Il fut un temps, j’avais 20 ans. Je débarquais pour la première fois sur un tatami où l’on enseignait l’Aïkido, c’était il y a bientôt 10 ans. Le premier sentiment est assez bizarre à vrai dire. Certes, en voyant ces belles tenues blanches et Hakama, je me disais que ce qui s’apprend ici doit être intéressant mais je ne comprenais pas trop ce qui se passait.

Pour ce premier cours, je suis tombé sur quelqu’un qui me semblait attaquer franchement vu que son attaque était rapide et puissante. Moi, novice, avec quelques minutes d’exercice, je ne savais quoi faire si ce n’est lui dire : « que dois-je faire ? ». Les premiers mois furent fastidieux et insipides pour tout dire. Puisque, on me disait : « place toi comme ça, lève les bras comme ça, travaille doucement…. ». Mais mon corps non habitué à tout cela me disait : « Mais Ahmed, tous ces mouvements que tu me demandes de faire ne sont pas naturels, tu veux que je réapprenne à bouger ou quoi ? » la seule réponse que je lui donnais était : « accroches toi et on verra bien où cela nous mènera…. »

Avec le temps, 6 mois, 1 an et plus le plaisir de la pratique commençait à se développer, je commençais à sentir les choses autrement. Mon corps s’imprégnait de tous les mouvements que je lui imposé, il apprenait petit à petit à s’harmoniser, à travailler comme une seule entité, il se développe, durci, les muscles gonflent et disons le franchement, on acquière une certaine puissance physique non désagréable.

Un jour le Hakama arrive, je me suis dit : « tiens, je rentre dans la cour des grands ». En réalité j’étais juste devant la porte fermée de la maison Aïkido pour l’instant, c’est tout juste si j’avais le droit de mettre les pieds sur la paillasson. Mais pensant être un Aïkidoka, je commençais à pratiquer de manière routinière avec les mêmes personnes et par défaut se créent des automatismes entre pratiquants qui font qu’on passe parfois à coté de la vérité jusqu’au jour où je suis parti en stage et m’exerçant avec un parfait inconnu qui m’a saisi (katate dori) et là je me suis rendu compte que je n’arrivais pas à faire TAI NO HENKA face à une saisie ferme solide et qui ne connaissait pas mes réactions. C’est vrai, pratiquant l’Aïkido depuis quelques années je m’étais dit : « comment cela se fait il, je ne sais même pas faire TAI NO HENKA, il y a un problème, que se passe t-il » je croyais que mon corps travaillait en un seul bloc et finalement il ne sait pas encore s’unifier. Et voila une remise à zéro et on recommence et ainsi de suite. A chaque fois, on trouvera quelqu’un de plus fort et qui mets le doigt sur quelque chose qu’on ne voyait pas et c’est en acceptant ces échecs chroniques(en réalité victoires) et en se remettant en question qu’on progresse sur la voie de l’Aïkido.

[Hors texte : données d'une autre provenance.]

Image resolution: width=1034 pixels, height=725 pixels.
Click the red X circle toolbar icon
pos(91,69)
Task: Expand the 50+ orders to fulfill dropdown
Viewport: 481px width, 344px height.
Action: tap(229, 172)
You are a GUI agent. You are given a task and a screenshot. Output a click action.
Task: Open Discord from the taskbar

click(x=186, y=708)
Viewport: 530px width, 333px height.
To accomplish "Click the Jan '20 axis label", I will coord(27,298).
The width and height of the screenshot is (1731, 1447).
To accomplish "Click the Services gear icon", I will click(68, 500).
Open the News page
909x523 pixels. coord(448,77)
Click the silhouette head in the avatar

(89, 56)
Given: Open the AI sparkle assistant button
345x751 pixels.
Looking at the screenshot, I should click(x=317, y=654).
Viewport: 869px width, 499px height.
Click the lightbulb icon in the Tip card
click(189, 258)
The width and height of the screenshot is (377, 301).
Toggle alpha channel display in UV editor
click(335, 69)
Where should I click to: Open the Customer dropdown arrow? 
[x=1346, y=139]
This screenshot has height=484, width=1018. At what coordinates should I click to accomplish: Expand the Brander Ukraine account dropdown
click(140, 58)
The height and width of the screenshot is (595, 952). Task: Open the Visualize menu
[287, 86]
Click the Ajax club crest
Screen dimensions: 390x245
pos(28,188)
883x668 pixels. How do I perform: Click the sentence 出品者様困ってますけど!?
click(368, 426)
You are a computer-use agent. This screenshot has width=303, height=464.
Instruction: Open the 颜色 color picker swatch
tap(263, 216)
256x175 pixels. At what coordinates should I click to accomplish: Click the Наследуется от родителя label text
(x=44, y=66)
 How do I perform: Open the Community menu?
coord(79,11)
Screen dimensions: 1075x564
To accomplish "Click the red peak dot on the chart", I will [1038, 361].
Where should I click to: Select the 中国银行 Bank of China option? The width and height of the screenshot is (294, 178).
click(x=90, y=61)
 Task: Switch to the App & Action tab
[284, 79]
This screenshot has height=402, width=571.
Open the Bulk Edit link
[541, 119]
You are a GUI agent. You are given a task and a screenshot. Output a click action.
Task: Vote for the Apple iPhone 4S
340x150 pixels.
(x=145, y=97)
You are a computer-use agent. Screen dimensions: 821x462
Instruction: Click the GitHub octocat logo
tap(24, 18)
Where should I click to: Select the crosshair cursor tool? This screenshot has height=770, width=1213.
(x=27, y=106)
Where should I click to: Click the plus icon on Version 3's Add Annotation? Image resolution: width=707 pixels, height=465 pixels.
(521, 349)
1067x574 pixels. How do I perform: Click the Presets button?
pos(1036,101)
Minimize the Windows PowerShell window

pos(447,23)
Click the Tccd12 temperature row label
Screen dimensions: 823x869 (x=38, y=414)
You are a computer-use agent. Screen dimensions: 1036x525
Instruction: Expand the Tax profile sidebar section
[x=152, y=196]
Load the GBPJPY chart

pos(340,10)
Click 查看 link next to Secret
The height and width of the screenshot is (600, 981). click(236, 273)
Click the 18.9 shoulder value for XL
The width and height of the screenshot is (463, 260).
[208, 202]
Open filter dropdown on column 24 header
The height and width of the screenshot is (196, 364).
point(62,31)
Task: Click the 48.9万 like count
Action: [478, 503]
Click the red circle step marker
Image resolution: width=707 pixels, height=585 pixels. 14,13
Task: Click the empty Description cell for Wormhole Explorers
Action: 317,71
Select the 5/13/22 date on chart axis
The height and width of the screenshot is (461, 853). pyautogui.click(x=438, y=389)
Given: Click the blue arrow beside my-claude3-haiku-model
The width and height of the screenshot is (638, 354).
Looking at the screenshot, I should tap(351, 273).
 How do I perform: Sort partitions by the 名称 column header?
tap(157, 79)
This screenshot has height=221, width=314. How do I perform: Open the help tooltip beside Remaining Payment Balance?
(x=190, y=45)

Au delà des contraintes physiques et morales que peut nous imposer la pratique de l’Aïkido, il est évident qu’en le pratiquant, on est à l’école de la vie. Celui-ci nous apprend à être modeste, vu qu’il y a toujours plus fort que soit, à être présent afin de suivre la dynamique du mouvement et de la vie, à trouver sa place dans la société comme sur le tatami sinon le monde vous écrase, à se remettre en question puisque chaque victoire ou échec n’est qu’une étape sur un long chemin.

Finalement, je dirais que la pratique de l’Aïkido dans son authenticité est sans conteste une belle école de la vie.